Oi di Piaman tadanga langang
Alah batabuik mangko ka rami
Saat ini hampir tidak terdengar kabar apapun dari kota Pariaman, kota kecil di Pesisir Barat Sumatera Barat. Kota ini juga hanya jadi lokasi persinggahan sementara atau kota hanya lewat. Hampir tidak ada hal khusus yang bisa didapatkan di kota ini.
Kondisi ini tentu jauh berbeda pada masa Abad ke 15 dan 16, sebelum Belanda mencengkramkan kuku di Indonesia dan mendirikan Bandar Padang di Kota Padang saat ini.

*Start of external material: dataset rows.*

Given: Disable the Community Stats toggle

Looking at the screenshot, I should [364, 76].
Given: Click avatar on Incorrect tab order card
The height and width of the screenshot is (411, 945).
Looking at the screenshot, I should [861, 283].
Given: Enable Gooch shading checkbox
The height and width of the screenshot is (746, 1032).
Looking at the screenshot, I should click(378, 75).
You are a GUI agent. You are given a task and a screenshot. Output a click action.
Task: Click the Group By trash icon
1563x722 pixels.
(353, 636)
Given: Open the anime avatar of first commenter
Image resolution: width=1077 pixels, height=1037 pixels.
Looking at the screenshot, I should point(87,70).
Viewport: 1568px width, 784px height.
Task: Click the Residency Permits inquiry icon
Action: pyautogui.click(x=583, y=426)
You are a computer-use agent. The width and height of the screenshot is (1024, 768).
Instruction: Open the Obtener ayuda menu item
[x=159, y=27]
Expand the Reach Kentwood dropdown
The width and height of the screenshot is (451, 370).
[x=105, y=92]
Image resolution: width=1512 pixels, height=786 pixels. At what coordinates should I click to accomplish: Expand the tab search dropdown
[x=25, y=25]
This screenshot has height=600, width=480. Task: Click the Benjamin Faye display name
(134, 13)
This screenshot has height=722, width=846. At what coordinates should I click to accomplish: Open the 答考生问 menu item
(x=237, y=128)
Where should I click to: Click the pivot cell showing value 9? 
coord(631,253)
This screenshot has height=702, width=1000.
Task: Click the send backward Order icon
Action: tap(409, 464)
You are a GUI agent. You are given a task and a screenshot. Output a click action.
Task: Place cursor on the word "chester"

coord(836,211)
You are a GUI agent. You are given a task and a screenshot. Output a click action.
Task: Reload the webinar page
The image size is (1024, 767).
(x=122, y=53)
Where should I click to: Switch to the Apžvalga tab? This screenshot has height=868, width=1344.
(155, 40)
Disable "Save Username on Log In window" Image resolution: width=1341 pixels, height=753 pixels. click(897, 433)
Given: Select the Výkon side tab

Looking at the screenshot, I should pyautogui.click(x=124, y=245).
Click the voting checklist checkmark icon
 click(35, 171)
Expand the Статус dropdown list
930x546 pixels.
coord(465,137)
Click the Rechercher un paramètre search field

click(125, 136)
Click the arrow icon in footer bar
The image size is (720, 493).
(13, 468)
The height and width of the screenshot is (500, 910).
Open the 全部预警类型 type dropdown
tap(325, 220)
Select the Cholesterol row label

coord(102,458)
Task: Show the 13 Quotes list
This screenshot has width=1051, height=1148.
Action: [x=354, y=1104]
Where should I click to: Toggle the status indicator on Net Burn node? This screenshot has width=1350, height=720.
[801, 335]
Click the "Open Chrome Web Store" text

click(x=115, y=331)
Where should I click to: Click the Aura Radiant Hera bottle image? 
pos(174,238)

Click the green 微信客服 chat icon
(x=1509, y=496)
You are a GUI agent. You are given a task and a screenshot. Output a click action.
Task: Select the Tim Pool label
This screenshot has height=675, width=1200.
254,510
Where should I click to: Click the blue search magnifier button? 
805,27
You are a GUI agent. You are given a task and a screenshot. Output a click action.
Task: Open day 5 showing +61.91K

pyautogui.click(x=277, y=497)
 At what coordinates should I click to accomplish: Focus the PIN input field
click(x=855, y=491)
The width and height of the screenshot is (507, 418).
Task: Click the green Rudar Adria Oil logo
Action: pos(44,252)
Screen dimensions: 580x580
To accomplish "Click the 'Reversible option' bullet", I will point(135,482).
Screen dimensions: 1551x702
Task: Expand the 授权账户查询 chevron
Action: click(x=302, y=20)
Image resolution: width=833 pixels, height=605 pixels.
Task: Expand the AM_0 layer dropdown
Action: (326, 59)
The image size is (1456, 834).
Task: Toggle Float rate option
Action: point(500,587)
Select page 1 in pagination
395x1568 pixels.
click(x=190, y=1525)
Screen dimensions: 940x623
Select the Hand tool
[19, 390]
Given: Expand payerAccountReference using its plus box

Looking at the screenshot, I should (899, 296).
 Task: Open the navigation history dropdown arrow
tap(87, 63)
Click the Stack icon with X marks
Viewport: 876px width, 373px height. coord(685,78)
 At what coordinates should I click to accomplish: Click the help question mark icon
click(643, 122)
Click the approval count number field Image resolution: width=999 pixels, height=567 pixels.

Pada saat itu, Pariaman bisa dikatakan sebagai metropolisnya pantai Barat Sumatera. Kota ini merupakan Bandar perdagangan tersibuk di Pantao Barat Sumatera. Kota ini merupakan pertemuan antara saudagar-saudagar Aceh, Arab, Gujarat, Parsi dan Turki dengan Petani-petani dari Minangkabau dari daerah darek.
Pariaman adalah pintu gerbang memasuki alam Minangkabau yang pada waktiu berpusat di Pagaruyung, Tanah Datar.
Akibat pembauran tersebut, Pariaman menjadi kaya akan khasanah budaya dan tradisi yang unik dan tidak dijumpai ditempat lain di Sumatera Barat. Sebut saja makanan, tarian, rumah adapt, bahkan sistem pemberian gelar yang berbeda dengan sistem di daerah Minangkabau lainnya.
Kesenian Tabuik yang menjadi ikon Pariaman juga menguatkan betapa daerah ini sangat permisif terhadap masuknya berbagai kebudayaan baru dan juga ramah terhadap pendatang, meski tidak menlunturkan identitas dan local genius dari masyarakat Minangkabau Pariaman yang disebut juga Minangkabau Pasisia.
Kejayaan Pariaman sebagai
Kondisi ini terus meredup sampai saat ini. Kota Pariaman yang dulunya menjadi tempat perantauan, kini malah ditinggalkan oleh penduduknya yang merantu ke Padang dan kenegeri-negeri jauh di seantero Nusantara. Oleh karena itu masyarakat Piaman dikenal sebagai masyarakat perantau yang tanguh yang berhasil di berbagai tempat di Indonesia.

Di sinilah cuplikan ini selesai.